=== Given text ===

Round 2, Pick 42: Eric Jagielo, 3B, New York Yankees ($1,533,200)
Jagielo was solid, but unspectacular in his Staten Island debut. For selfish reasons, an assignment to Charleston would allow me to scout the third baseman in person. A second safe, college corner infielder, Team ROTOscouting hopes this draft sets us up at the corners for years to come. Word of Jagielo’s improved defense and ability to remain at third base is a positive. Not only do we need a third baseman of the future, but defense counts in Reality Fantasy Baseball’s scoring system. It pays to draft complete players and not focus on 5×5 performers.
Round 3, Pick 50: Tyler Danish, RHP, Chicago White Sox ($1,000,900)
At pick 49, Brewers Devin Williams, a player we coveted came off the board. Left without a pick, Ben decided select one expensive Danish. Knowing little about the right-handed pitcher, seeing his 28/5 strikeout-to-walk rate in 30-innings pitched was comforting. A promotion to full season Kannapolis was an even better sign. Projected to begin 2014 in the South Atlantic League, Danish will present an opportunity to scout our top-three picks this season.

=== Source information ===

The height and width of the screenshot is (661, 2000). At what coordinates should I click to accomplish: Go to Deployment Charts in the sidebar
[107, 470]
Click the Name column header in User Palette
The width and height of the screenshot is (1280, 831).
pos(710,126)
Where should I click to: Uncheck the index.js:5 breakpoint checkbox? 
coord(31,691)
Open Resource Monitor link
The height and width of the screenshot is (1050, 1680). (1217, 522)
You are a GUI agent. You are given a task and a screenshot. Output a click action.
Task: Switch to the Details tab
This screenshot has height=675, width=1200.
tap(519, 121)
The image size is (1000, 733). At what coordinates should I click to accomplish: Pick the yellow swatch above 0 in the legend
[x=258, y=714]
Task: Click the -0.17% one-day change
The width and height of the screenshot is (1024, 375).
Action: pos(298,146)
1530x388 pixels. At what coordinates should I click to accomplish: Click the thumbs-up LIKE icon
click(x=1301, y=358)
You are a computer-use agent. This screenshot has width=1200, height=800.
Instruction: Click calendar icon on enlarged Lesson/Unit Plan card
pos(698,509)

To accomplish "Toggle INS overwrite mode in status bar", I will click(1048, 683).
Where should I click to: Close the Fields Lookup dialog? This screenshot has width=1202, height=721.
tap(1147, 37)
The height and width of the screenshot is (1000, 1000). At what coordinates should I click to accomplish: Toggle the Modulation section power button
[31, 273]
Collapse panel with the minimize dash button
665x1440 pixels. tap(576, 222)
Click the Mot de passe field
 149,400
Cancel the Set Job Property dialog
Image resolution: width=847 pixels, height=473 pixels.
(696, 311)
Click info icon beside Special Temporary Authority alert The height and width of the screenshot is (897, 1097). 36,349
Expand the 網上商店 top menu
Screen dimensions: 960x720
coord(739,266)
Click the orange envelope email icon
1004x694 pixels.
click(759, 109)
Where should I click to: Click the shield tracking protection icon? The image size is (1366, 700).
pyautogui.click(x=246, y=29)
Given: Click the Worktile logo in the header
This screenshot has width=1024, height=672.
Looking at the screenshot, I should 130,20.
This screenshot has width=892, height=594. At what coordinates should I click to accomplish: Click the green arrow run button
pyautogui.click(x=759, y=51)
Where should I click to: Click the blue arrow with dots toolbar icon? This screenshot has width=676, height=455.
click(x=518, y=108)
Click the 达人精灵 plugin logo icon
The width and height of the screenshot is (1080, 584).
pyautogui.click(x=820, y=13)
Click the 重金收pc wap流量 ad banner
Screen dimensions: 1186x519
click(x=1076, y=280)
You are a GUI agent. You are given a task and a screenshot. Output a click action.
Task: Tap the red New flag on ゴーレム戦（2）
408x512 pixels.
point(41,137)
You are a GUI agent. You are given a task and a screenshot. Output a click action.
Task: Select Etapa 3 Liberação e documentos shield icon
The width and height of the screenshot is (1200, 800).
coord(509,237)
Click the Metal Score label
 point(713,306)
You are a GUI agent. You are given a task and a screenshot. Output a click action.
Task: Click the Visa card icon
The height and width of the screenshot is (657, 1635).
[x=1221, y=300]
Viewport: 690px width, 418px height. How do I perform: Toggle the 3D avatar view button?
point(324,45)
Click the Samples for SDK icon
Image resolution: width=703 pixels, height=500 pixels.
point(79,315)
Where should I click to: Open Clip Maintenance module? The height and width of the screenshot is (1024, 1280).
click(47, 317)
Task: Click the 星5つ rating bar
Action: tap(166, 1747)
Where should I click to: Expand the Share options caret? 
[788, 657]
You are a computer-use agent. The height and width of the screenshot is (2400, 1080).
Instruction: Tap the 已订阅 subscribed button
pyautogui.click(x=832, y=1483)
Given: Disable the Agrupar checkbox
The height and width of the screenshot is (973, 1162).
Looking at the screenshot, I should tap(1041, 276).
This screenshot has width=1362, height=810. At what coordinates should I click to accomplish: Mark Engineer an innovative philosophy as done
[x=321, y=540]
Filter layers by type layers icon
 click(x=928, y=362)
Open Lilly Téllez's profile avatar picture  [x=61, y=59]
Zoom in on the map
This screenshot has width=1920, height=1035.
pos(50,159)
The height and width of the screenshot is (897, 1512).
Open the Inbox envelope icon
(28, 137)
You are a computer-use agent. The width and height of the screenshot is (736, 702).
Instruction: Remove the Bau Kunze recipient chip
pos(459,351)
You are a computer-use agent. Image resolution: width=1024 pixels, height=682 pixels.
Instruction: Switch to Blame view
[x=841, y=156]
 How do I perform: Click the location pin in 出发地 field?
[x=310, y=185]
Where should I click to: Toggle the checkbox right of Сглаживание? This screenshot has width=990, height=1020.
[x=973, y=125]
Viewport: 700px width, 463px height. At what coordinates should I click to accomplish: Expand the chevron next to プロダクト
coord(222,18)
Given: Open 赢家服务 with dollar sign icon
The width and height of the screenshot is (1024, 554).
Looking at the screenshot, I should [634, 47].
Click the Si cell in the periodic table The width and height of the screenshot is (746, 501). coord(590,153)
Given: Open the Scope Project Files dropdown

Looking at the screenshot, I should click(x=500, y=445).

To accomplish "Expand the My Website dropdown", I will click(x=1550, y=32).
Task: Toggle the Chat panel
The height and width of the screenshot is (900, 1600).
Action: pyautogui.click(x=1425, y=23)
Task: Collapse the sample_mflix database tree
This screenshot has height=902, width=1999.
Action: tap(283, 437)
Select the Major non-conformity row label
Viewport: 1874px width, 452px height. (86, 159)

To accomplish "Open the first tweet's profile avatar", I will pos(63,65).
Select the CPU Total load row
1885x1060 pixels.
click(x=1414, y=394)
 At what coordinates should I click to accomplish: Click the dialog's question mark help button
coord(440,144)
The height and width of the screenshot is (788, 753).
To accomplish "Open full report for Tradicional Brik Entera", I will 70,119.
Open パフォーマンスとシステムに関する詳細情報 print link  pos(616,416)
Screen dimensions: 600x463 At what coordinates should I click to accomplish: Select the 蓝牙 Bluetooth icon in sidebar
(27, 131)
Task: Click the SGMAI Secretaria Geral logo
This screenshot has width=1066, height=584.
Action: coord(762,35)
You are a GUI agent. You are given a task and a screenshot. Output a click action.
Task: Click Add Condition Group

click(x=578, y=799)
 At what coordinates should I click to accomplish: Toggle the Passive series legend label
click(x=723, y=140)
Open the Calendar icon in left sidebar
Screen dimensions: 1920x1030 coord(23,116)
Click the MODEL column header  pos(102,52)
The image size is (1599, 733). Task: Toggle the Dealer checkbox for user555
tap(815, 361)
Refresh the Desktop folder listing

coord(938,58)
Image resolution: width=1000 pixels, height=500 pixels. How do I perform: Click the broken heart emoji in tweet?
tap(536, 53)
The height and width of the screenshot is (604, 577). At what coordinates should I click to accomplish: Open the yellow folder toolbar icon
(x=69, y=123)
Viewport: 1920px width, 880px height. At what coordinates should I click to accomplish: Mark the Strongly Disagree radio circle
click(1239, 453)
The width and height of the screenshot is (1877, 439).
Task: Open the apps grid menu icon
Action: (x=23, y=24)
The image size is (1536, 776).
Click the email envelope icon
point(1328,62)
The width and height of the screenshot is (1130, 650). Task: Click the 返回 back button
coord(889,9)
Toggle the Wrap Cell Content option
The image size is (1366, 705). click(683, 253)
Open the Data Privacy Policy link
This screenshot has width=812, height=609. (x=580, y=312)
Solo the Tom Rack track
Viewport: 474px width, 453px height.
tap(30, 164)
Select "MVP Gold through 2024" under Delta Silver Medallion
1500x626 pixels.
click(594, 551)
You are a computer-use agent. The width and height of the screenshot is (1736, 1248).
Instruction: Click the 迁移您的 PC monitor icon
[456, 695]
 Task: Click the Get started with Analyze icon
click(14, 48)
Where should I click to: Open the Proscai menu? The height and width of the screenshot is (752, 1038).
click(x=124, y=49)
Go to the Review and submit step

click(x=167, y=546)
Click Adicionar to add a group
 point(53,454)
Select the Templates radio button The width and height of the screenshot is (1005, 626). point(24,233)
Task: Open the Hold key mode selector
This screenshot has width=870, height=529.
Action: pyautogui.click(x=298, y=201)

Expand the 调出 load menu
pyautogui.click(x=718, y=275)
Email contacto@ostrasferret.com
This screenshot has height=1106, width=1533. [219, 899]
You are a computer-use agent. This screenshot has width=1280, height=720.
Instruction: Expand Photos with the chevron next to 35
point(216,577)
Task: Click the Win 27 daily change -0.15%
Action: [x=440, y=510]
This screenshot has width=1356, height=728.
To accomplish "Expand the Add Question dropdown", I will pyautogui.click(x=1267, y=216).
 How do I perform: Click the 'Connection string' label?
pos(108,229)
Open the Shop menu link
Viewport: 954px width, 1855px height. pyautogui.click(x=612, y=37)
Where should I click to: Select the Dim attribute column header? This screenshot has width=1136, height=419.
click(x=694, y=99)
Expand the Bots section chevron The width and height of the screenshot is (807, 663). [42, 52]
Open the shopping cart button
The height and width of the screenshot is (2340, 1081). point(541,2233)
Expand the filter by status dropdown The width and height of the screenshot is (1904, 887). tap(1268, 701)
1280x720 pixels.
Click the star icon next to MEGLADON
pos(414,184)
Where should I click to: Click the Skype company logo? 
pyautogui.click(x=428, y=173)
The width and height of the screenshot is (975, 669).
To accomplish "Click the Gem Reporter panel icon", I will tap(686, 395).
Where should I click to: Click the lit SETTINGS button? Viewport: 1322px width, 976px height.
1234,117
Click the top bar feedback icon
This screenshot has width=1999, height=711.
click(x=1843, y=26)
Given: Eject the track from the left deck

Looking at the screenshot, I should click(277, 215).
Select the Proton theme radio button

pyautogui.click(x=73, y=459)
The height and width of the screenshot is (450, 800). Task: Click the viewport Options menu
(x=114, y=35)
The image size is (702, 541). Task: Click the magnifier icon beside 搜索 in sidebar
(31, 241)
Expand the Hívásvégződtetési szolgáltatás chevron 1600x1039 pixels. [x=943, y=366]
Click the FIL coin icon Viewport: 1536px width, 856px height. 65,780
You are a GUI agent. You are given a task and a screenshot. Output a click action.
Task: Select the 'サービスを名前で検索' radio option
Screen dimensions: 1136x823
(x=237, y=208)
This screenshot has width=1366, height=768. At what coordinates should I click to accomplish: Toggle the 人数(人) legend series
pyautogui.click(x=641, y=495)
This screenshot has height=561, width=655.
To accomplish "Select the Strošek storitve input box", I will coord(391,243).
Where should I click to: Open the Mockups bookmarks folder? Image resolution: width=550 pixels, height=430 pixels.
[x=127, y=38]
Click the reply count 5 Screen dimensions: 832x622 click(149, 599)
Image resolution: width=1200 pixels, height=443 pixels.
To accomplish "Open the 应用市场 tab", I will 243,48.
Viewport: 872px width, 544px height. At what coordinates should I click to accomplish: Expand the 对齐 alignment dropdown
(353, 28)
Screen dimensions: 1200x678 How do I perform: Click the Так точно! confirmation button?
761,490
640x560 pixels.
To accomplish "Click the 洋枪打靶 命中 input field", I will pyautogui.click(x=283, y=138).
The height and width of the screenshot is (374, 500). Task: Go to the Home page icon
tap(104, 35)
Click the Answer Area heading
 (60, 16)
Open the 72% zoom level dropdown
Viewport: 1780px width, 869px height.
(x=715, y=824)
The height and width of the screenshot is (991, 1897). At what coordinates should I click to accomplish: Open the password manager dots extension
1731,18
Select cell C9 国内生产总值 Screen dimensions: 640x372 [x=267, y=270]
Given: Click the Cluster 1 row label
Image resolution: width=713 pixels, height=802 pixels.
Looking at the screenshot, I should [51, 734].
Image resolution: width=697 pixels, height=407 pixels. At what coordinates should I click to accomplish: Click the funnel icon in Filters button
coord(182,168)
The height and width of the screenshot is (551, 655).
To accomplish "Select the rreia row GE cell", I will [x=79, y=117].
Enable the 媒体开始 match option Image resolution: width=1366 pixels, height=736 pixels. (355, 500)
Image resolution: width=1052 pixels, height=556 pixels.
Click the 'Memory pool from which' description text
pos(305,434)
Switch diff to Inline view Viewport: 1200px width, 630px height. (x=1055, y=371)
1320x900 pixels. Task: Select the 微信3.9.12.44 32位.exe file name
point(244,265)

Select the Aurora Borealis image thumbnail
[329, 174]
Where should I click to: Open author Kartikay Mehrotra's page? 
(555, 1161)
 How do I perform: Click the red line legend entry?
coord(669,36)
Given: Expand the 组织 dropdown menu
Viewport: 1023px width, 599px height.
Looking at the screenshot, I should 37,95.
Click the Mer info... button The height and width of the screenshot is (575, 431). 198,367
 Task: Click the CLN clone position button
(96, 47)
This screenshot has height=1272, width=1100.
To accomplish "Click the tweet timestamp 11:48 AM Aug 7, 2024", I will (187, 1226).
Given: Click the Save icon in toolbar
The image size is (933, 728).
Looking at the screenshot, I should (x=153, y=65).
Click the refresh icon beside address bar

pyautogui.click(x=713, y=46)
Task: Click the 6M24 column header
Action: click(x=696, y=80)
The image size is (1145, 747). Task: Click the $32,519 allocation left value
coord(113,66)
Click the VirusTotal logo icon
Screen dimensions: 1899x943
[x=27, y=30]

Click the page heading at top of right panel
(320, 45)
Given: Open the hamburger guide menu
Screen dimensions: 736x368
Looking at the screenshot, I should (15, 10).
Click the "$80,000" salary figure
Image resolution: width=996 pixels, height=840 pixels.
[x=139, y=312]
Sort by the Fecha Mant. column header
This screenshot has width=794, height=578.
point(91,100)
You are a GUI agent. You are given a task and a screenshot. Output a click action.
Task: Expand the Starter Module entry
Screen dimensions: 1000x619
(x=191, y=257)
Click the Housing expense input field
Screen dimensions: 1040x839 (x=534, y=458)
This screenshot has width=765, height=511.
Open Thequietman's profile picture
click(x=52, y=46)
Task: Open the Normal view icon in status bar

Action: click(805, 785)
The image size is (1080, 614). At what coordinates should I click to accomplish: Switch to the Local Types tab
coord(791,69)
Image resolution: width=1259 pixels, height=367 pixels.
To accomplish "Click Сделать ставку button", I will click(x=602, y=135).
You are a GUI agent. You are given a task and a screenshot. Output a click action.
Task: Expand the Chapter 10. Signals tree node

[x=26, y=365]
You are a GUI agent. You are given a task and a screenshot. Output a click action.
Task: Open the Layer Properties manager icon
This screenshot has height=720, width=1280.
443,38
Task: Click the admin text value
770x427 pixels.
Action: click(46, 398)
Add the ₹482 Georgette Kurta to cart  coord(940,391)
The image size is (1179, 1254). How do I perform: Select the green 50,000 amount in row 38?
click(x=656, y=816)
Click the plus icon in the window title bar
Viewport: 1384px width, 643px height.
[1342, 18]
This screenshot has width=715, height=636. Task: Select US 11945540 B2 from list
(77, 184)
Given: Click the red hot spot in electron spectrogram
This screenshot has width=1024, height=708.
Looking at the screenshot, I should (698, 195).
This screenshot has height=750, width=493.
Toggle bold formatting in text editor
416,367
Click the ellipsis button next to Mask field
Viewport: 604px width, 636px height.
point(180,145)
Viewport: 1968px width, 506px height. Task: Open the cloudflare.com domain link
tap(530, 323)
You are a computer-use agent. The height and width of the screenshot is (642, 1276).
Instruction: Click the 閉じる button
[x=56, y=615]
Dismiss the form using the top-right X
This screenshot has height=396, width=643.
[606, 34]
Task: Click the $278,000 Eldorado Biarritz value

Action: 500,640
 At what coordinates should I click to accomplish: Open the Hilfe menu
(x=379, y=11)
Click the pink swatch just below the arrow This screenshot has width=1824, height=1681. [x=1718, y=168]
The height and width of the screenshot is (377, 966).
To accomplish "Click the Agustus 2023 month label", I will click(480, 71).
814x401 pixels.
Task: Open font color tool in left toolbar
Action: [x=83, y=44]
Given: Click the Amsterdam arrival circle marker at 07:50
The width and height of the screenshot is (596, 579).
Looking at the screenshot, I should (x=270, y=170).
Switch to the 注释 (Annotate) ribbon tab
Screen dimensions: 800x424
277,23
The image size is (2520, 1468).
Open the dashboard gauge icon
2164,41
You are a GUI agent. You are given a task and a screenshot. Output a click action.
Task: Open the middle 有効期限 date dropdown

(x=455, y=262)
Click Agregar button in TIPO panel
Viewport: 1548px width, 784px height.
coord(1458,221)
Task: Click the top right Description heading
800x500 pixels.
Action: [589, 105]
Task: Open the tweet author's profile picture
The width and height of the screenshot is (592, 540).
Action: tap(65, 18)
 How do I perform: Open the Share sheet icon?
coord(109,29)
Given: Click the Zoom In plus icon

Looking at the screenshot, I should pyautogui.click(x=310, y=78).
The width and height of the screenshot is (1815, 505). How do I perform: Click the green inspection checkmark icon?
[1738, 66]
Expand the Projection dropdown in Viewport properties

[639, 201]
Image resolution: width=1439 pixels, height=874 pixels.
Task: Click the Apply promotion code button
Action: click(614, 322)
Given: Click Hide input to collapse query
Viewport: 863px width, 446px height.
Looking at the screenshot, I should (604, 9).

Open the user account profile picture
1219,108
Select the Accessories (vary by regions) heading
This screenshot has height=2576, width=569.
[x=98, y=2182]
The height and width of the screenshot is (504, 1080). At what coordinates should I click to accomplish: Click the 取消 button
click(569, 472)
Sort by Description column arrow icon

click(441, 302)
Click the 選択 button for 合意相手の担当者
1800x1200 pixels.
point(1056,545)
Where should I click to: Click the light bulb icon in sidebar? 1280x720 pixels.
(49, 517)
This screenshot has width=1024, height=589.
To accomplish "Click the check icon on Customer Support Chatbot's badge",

===

→ **Tasks**:
1. Summarize the draft recap in two sentences.
2. Extend the draft recap past its final sentence about Tyler Danish.

→ **Task-by-task outputs**:
1. Team ROTOscouting drafted New York Yankees third baseman Eric Jagielo at pick 42 and valued reports of his improved defense, because defense counts in Reality Fantasy Baseball's scoring system. After Devin Williams went at pick 49, the team chose Chicago White Sox right-hander Tyler Danish at pick 50, encouraged by his 28/5 strikeout-to-walk rate and his promotion to Kannapolis.

2.
Round 4, Pick 66: Nick Martinez, RHP, Texas Rangers ($390,800)
Ben pushed forward with this pick in an attempt to save money while providing Team ROTOscouting with an arm capable of reaching MLB quickly. Admittedly, I tried to find things to not like about this pick due to Michael Lorenzen and Dustin Peterson being available with this pick. However, credit Ben for identifying a player who’s likely to provide an excellent return on investment. Having scouted Allen Webster a handful of times, seeing his rapid improvement as a former shortstop turned pitcher has me excited about owning Martinez, a former shortstop himself. Plus, the Rangers are as good at scouting and developing talent as any organization in the game.
Round 5, Pick 137: Jordan Paroubeck, OF, San Diego Padres ($492,000)
After three safe picks, the goal was to select the best tools available. Paroubeck, a switch hitting outfielder with speed and power fit the bill. Plus, there’s nothing wrong in drafting a prospect whose hitting coach is Barry Bonds. Knowing little about him other than the blurb on the MLB.com Draft Tracker, watching Paroubeck’s video was enlightening. Bonds may have had the most compact swing in the history of baseball. His ability to stay inside the ball led to a swing with no holes. In watching Paroubeck, one can see a prospect trying to replicate that swing.
Round 6, Pick 155: Ryan Eades, RHP, Minnesota Twins ($779,500 est.)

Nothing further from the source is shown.